Shroud Protocol

Documentation

Everything you need to understand and build with Shroud Protocol.

Introduction

Shroud Protocol is a privacy-preserving mixer built on the Casper Network. It allows users to deposit CSPR into a smart contract and withdraw it later to a different address, effectively breaking the on-chain link between the depositor and the recipient.

This is achieved using Zero-Knowledge Proofs (ZK-SNARKs) powered by Groth16 and MiMC hashing, ensuring that the protocol is secure, non-custodial, and trustless.

How It Works

1. Deposit (The "Locking" Phase)

When you deposit CSPR, the protocol generates a digital "secret note" for you.

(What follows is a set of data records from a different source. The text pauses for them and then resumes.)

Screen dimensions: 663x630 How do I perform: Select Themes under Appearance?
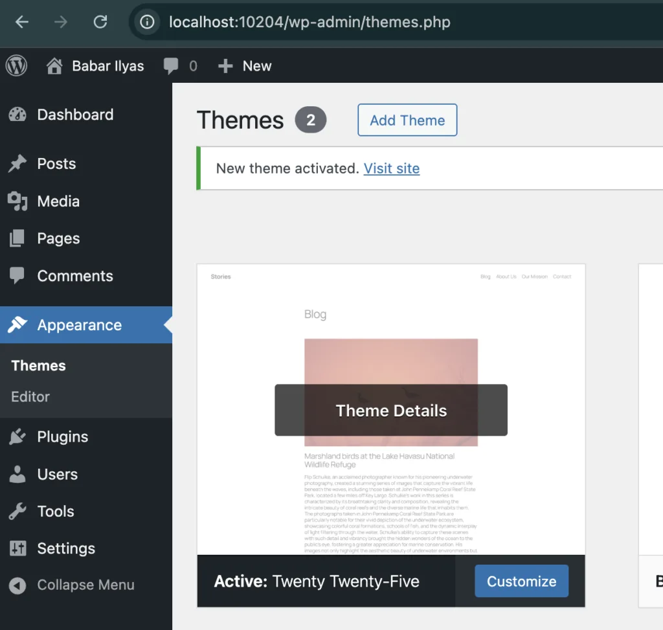(38, 366)
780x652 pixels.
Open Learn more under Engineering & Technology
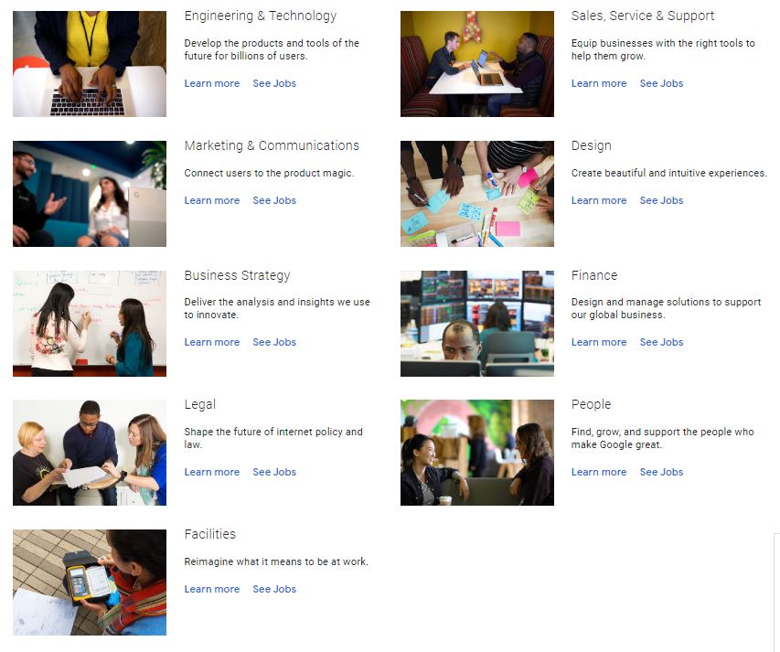[x=212, y=83]
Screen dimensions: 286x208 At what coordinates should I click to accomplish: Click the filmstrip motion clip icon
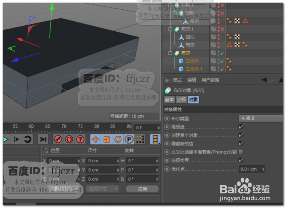coord(156,139)
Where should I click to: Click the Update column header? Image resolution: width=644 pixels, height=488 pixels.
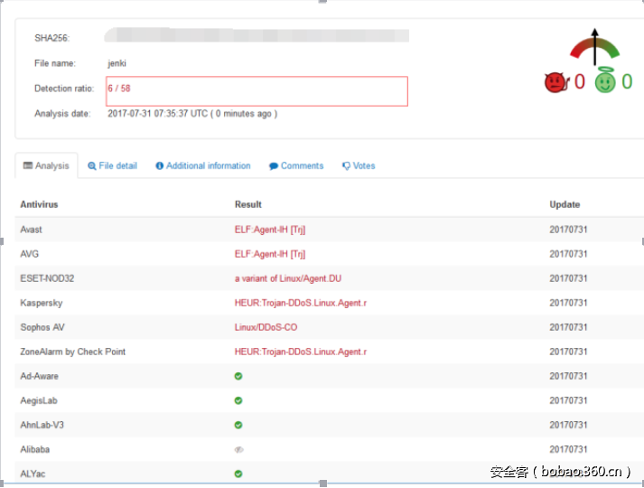pyautogui.click(x=565, y=204)
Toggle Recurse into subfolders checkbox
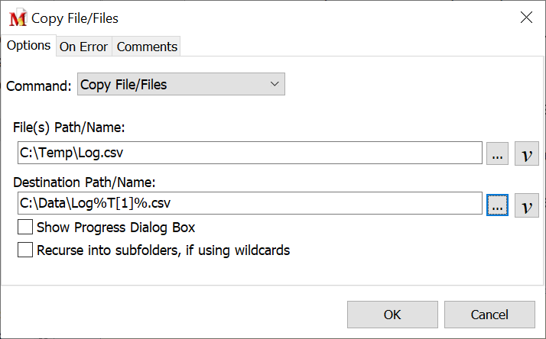 (x=25, y=250)
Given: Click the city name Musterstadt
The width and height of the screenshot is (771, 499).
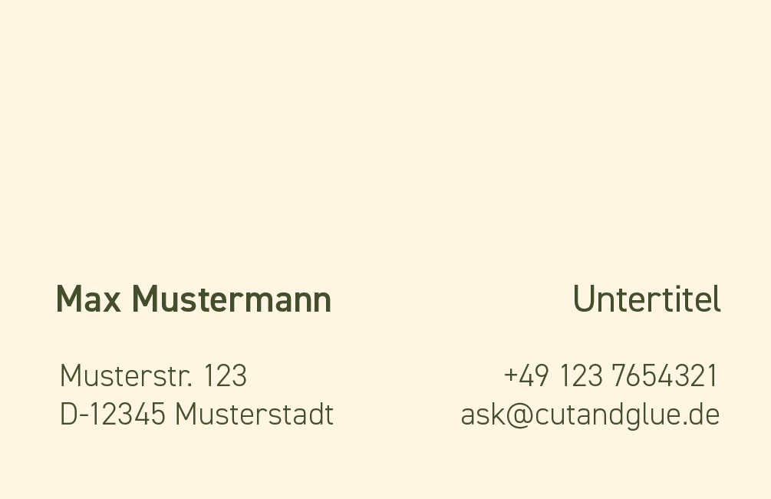Looking at the screenshot, I should pos(255,415).
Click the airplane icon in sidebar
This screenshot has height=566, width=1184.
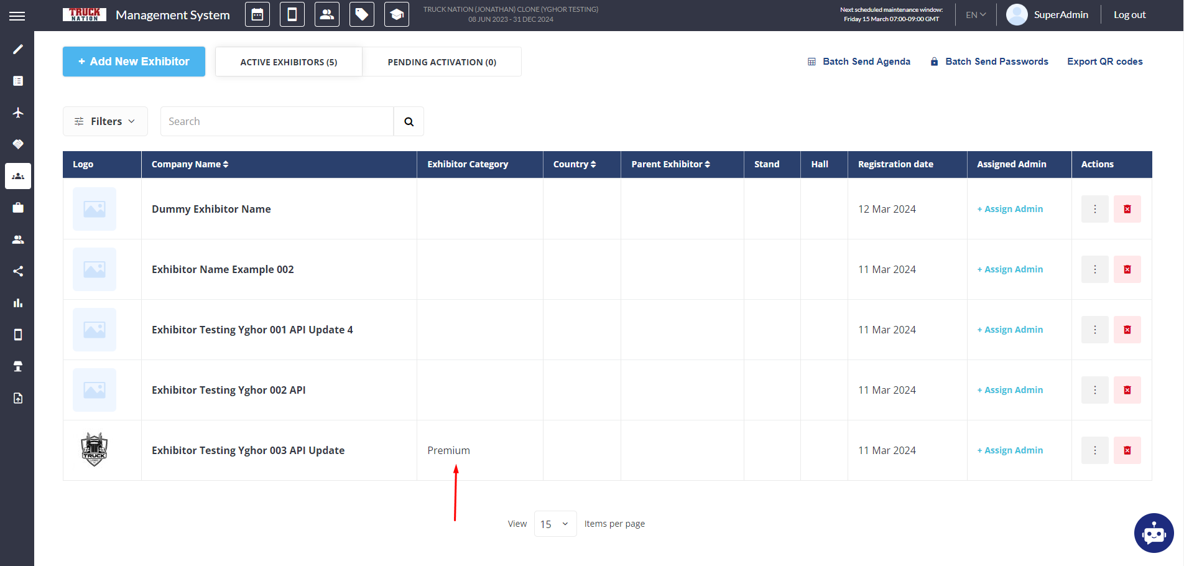pos(18,113)
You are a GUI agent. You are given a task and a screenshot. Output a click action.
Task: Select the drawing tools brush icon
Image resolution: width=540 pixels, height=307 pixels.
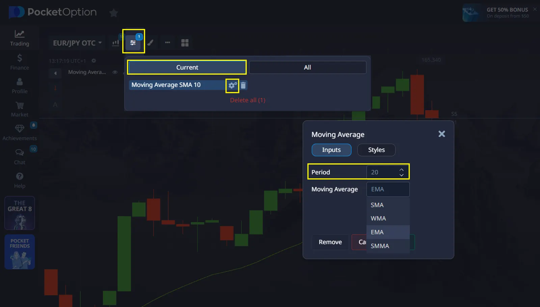(150, 43)
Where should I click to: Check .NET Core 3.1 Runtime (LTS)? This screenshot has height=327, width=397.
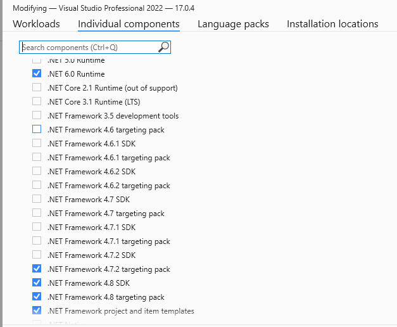click(x=37, y=102)
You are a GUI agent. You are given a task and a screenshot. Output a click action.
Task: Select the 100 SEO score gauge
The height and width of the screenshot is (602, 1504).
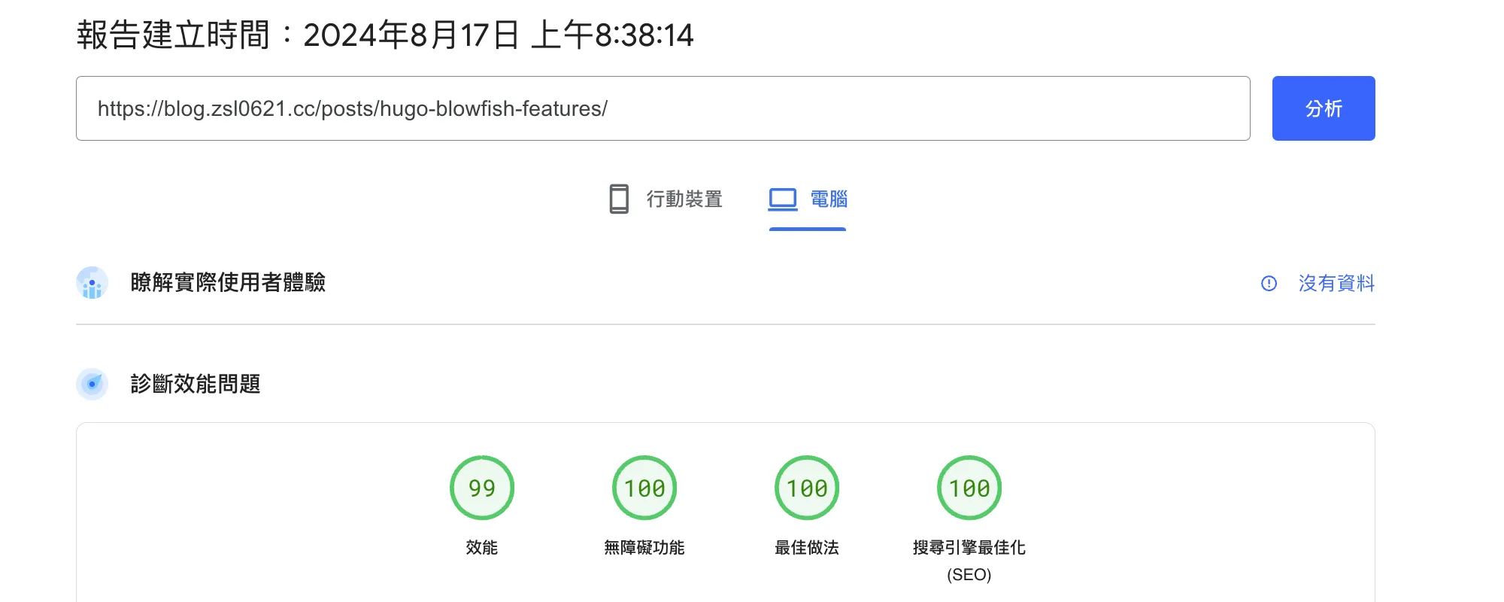pyautogui.click(x=969, y=488)
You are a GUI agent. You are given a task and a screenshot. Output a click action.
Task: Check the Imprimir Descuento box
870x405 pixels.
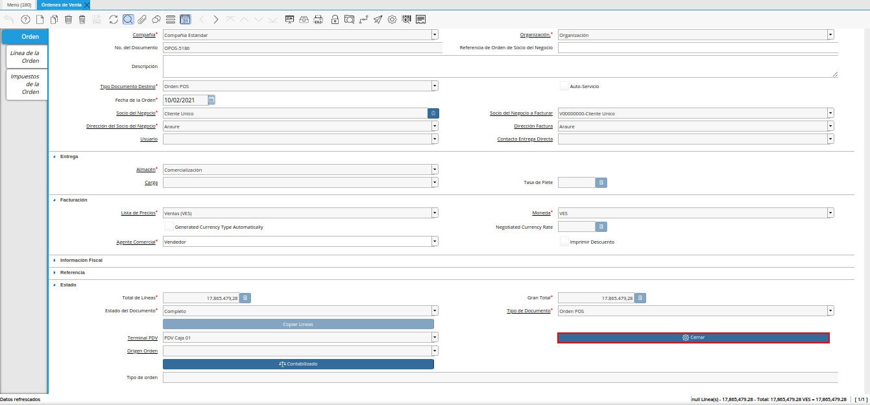click(564, 242)
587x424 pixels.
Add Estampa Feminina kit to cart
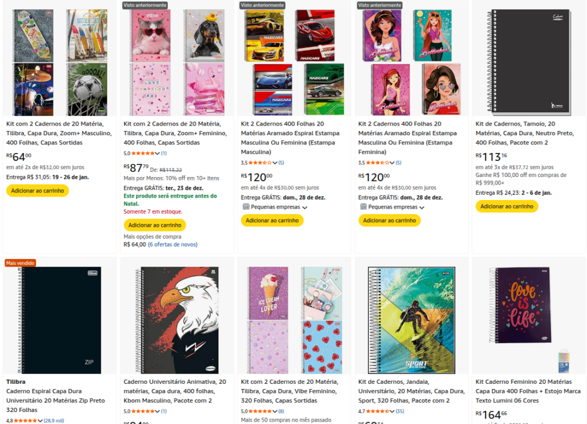click(x=389, y=220)
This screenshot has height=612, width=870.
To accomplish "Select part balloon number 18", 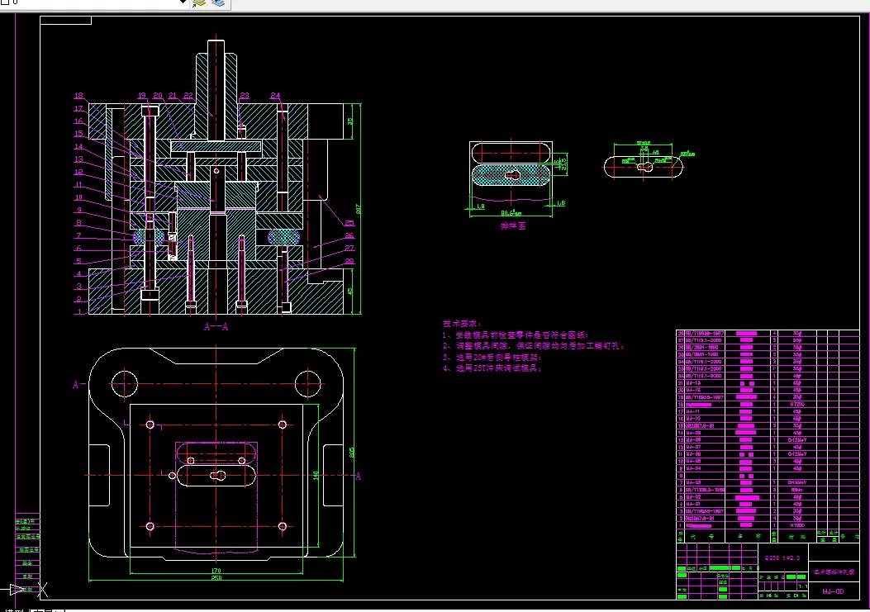I will pos(78,96).
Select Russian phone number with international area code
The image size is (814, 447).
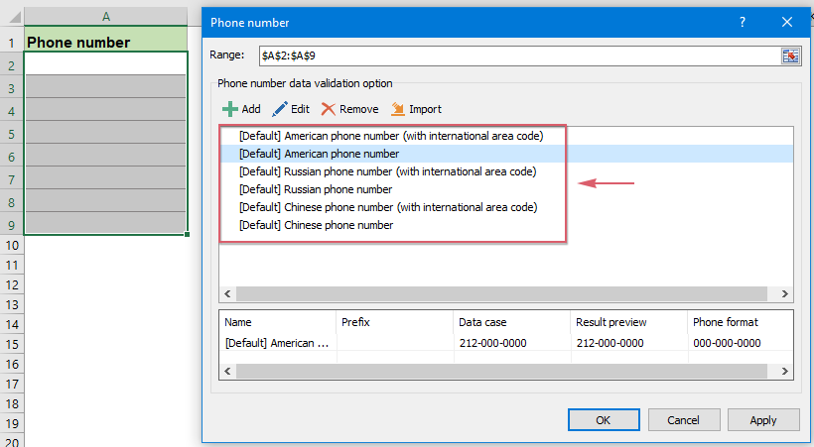pos(387,171)
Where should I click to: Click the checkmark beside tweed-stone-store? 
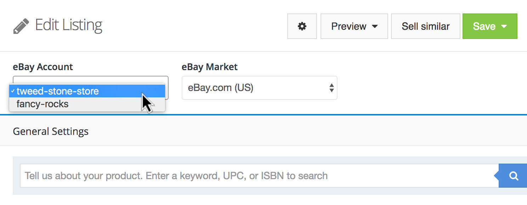coord(12,91)
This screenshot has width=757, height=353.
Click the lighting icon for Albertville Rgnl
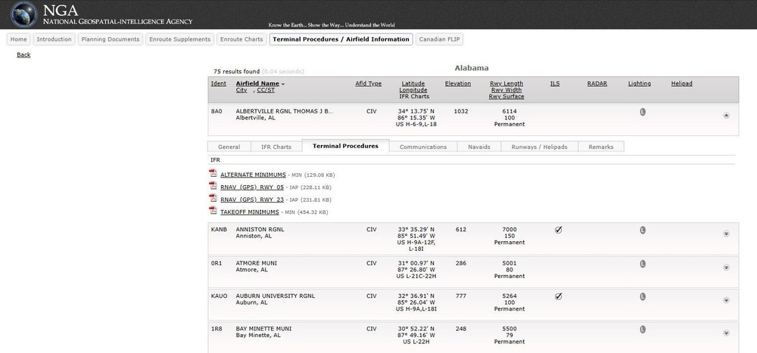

  • Secret Generation: Your browser generates two random numbers: a secret and a nullifier.
  • Commitment: These two numbers are hashed together to create a Commitment. Think of this as a sealed envelope containing your secret.
  • On-Chain Transaction: You send the Commitment and funds to the smart contract. The contract adds your commitment to a Merkle Tree but never sees your secret.
  • User Action: You receive a Secret Key. You must save this to withdraw later.

2. Withdraw (The "Unlocking" Phase)

When you want to withdraw, you use your Secret Key to prove you own one of the deposits without revealing which one.

  • Proof Generation: You paste your Secret Key and enter a Recipient Address. The frontend uses snarkjs to generate a Zero-Knowledge Proof.
  • ZK-SNARK: This proof mathematically demonstrates that you know a secret/nullifier pair for a valid commitment in the Merkle Tree, without revealing which one.
  • Nullifier: The proof includes a Nullifier Hash to prevent double-spending.
  • On-Chain Verification: The smart contract verifies the proof and sends funds to the recipient, breaking the link between depositor and recipient.

Architecture

Smart Contracts

Written in Rust using the Odra framework. Handles deposits, manages the Merkle Tree state, and verifies ZK proofs to authorize withdrawals.

ZK Circuits

Written in Circom. Defines the constraints for the ZK proof, ensuring that the user knows the secret corresponding to a valid leaf in the Merkle Tree.

Frontend & CLI

Interfaces for users to interact with the protocol. The frontend performs client-side proof generation using snarkjs.

Developer Guide

Prerequisites

  • Node.js v18+
  • Rust v1.70+ (for contracts)
  • Casper Wallet Extension

Installation

git clone https://github.com/yourusername/shroud-protocol.git

cd shroud-protocol

./scripts/install_dependencies.sh

Running Locally

cd frontend

npm install

npm run dev